1. Field of the Invention
This invention relates to turbomachinery and is particularly directed to turbomachinery having ceramic shields as thermal protection for blades and vanes for high-temperature operation.
2. Description of the Prior Art
In order to improve the performance and fuel economy of turbomachinery, such as pumps or turbines, it has been proposed to operate the turbines at elevated turbine inlet temperatures. Inlet temperatures above 2400.degree. F. are theoretically desirable. However, such temperatures are well above the operating capabilities of even the most advanced high-strength metals unless complex and costly cooling methods are applied to the blades' exterior surfaces.
Blades comprising high-temperature ceramics have exhibited great potential for fulfilling the goal of accommodating high turbine inlet temperatures without requiring the use of complex surface cooling methods. However, since ceramics are brittle and have little capacity for withstanding mechanical or thermally induced tensile stresses, various significant problems arise in connection with the application of ceramics to turbine blade and stator vane design.
A typical example of a ceramic turbine blade constructed according to the prior art can be found in U.S. Pat. No. 2,749,057 to Bodger which discloses a turbine rotor having a row of blades, each blade comprising a central post integral with the rotor and a hollowed ceramic blade element of airfoil shape mounted onto the post. A cap member is affixed to the outer tip of the post which serves as an abutment to the ceramic shield against centrifugal movement. During rotation, the ceramic blade element bears against and is supported by the cap member so that tensile loading of the ceramic blade element is avoided. Among the other features disclosed in Bodger include a central cooling duct through the post for effecting cooling of the post's exterior surfaces.
Because it is the exterior surface of the post where cooling is most needed, it has been found that the use of a central cooling duct as taught in Bodger requires prohibitively large volumes of cooling air in order to be effective. An alternative arrangement in the prior art attempts to avoid this shortcoming by directing cooling air through a gap between the ceramic blade element and the post, as exemplified by the device shown in FIG. 1 of French Pat. No. 57,426 to Bolsezian, wherein cooling air is ducted directly from the rotor hub. However, such device requires that the ceramic blade element be protected from the passing cooling fluid so that a destructive thermal gradient is not built-up in the ceramic blade element. Bolsezian attempts to accomplish this by coverng the interior surfaces of the ceramic blade element with a layer of thermally insulating material; however, such construction requires the difficult and costly step of bonding a layer of insulation directly to the interior ceramic blade element and makes the whole blade assembly vulnerable to failure upon breach of the insulatory layer, however slight the breach.
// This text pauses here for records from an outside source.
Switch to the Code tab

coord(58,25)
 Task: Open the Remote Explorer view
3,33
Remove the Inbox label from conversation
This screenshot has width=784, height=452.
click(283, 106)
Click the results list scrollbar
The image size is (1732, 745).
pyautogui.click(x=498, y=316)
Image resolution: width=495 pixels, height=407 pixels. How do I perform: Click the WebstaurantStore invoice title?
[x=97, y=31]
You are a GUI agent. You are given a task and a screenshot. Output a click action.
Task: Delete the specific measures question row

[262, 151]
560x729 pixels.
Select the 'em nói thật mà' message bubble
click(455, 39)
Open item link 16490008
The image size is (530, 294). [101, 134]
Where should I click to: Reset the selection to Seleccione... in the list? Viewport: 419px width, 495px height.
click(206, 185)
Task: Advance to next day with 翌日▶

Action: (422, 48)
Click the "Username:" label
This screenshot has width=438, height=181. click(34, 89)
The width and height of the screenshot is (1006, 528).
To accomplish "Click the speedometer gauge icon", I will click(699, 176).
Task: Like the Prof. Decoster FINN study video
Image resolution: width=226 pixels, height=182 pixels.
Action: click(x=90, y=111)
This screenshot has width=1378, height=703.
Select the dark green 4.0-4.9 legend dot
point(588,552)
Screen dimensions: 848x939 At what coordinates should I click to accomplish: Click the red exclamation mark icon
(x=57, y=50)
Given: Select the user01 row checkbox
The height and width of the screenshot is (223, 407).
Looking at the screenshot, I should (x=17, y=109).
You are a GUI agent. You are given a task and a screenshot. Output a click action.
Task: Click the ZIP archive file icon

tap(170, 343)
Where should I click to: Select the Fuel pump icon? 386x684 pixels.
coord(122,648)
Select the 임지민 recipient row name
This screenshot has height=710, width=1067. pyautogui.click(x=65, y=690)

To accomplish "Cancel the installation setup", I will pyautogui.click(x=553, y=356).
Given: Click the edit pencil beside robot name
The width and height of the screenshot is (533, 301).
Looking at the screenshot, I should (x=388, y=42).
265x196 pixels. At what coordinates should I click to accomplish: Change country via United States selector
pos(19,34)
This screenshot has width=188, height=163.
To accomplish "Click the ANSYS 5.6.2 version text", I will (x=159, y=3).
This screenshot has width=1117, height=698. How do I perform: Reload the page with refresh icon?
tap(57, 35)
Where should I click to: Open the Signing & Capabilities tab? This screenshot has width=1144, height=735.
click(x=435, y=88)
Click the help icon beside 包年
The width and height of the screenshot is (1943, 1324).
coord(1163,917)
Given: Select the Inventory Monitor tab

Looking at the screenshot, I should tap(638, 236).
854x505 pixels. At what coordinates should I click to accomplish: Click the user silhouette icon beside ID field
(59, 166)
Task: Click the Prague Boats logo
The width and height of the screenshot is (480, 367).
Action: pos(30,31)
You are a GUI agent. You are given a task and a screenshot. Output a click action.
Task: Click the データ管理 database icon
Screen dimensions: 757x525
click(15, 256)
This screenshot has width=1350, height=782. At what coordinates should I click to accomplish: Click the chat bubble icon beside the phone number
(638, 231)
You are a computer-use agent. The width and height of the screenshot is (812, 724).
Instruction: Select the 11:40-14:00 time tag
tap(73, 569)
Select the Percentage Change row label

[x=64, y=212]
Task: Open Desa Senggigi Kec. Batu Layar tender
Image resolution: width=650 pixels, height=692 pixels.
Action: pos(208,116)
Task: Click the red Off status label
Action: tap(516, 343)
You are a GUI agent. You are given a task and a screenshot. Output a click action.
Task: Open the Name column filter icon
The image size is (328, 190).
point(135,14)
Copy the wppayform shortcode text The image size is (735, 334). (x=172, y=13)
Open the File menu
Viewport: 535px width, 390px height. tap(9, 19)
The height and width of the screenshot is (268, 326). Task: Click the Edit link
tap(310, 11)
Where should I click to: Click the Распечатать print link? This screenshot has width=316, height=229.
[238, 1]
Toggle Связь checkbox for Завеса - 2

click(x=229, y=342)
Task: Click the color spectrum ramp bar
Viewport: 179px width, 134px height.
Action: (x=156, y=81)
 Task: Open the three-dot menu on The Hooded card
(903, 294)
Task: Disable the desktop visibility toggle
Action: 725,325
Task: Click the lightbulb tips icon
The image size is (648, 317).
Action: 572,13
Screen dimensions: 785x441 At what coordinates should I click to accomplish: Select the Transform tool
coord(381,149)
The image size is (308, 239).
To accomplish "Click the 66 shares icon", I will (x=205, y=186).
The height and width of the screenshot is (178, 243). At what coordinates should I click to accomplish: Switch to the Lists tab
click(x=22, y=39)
Another significant disadvantage of a blade constructed according to the prior art is that the ceramic blade element is restrained only at its footing and tip without means for dampening vibration or relieving aerodynamically induced stresses along the entire surfaces of the blade. For instance, in Bodger a rim at the tip of the ceramic blade element is provided for bearing against the cap in a manner resistive to the ceramic blade elements tendency to rotate when aerodynamically loaded. Such arrangment not only aggravates the risk of blade failure by subjecting the tip of ceramic blade element to localized, mechanical stresses but also fails to provide means for resisting such angular displacement uniformly across the whole span of the blade.
Additionally, since the ceramic blade element in either the Bodger-type or the Bosezian-type blade is supported only at its ends and is in close proximity to the post member, any transient or nodal vibration in either element might lead to one bearing against the other in a manner destructive of the ceramic blade element. This disadvantage is especially critical in blades constructed according to Bolsezian where the vibrationally-induced contact might breach the layer of insulation.
Of the more troublesome sources of vibration is the flutter created each time a turbine blade traverses in proximity to one of turbine inlet vanes comprising the turbine stage. Because each vane acts somewhat like a baffle, each turbine blade is subjected to a high rate of cyclical variation in aerodynamic loading as each blade proceeds from one of the more baffled regions of flow to one of the less baffled regions of flow and back again. These circumstances present significant problems to one constructing a viable ceramic blade element because cyclical fatigue is a principal mode of failure for ceramic materials. Unless means are taken to dampen this cyclical flutter failure is likely to occur.
Practitioners of the prior art seem intent on overcoming these problems by thickening the walls of the ceramic blade elements so that they are more resistive to the vibration induced stresses. However this solution creates further problems of its own in that, as a ceramic element is made thicker, it is caused to carry a greater and greater thermal gradient across its thickness, which, in the realm of turbine flow temperatures, can lead to the creation of destructive levels of internal stresses. So it appears that the thickening of the ceramic blade element is a disadvantageous means for overcoming the problems associated with vibration and a more effective alternative is most desired.